San Sebastián (Donostia), Spain — As artificial intelligence spreads across industries, a less glamorous but more urgent question is coming to the fore: how to run powerful AI models without unsustainable cost and energy consumption. Multiverse Computing, a Spanish deep-tech company founded in 2019, is addressing that problem by applying quantum-inspired mathematics to compress large machine-learning models, including large language models (LLMs).

In June 2025, Multiverse raised €189 million to scale its flagship software platform, CompactifAI, which the company says can dramatically reduce the size and operating costs of AI models. At the same time, it continues to win research contracts in quantum-adjacent fields, including a $1.4 million project with the German Aerospace Centre (DLR).

Multiverse occupies a niche that is still under-reported but strategically important: it translates ideas from quantum computing into software that can be deployed today, on classical hardware, for commercial AI use.


The hidden bottleneck in AI: cost, energy, and infrastructure

Large language models have become the engine behind generative AI, powering chatbots, coding assistants and knowledge tools across sectors.
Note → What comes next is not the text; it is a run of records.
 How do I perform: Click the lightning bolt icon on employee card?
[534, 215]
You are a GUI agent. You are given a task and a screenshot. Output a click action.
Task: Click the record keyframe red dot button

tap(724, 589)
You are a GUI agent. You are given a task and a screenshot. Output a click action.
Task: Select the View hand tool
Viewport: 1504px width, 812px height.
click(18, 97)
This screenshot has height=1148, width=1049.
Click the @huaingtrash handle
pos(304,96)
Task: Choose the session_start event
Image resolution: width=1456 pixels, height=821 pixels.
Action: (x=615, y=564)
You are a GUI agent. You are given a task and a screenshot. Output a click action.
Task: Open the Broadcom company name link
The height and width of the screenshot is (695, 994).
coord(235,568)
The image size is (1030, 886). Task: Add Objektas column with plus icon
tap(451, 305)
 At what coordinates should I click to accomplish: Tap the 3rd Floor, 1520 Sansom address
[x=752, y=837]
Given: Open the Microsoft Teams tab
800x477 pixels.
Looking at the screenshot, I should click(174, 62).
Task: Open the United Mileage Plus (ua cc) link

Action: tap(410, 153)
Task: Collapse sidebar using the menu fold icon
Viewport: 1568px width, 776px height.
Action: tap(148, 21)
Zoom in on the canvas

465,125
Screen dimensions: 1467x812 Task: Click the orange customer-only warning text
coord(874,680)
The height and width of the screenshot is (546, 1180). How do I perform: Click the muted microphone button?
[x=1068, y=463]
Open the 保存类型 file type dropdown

But their success has exposed a structural weakness: LLMs are expensive to train, expensive to run, and energy-intensive.

For enterprises, this is no longer a technical footnote. Cloud inference bills, GPU shortages, power usage and cooling requirements increasingly shape AI strategy. In some cases, they limit whether advanced AI can be deployed at all.

Multiverse’s argument is simple but consequential: scaling AI will require efficiency, not just larger models.


What “quantum-inspired AI” actually means

Quantum computing is often associated with experimental hardware and long timelines. Multiverse’s technology takes a different path.

The company uses quantum-inspired algorithms, meaning mathematical techniques that originated in quantum physics research but can run on standard computers. Crucially, no quantum hardware is required.

Reuters summarised the approach succinctly: Multiverse combines ideas from quantum physics and machine learning “but doesn’t need a quantum computer”. This distinction matters in a market prone to exaggerated claims and blurred terminology.


CompactifAI: compressing large language models

Multiverse’s commercial product, CompactifAI, is designed to reduce the computational footprint of AI models — particularly LLMs — while preserving performance.

The company reports that CompactifAI can compress models by up to 95%, reducing memory usage and operating costs. These figures are presented as company-reported results and have been widely cited in coverage of its 2025 funding round.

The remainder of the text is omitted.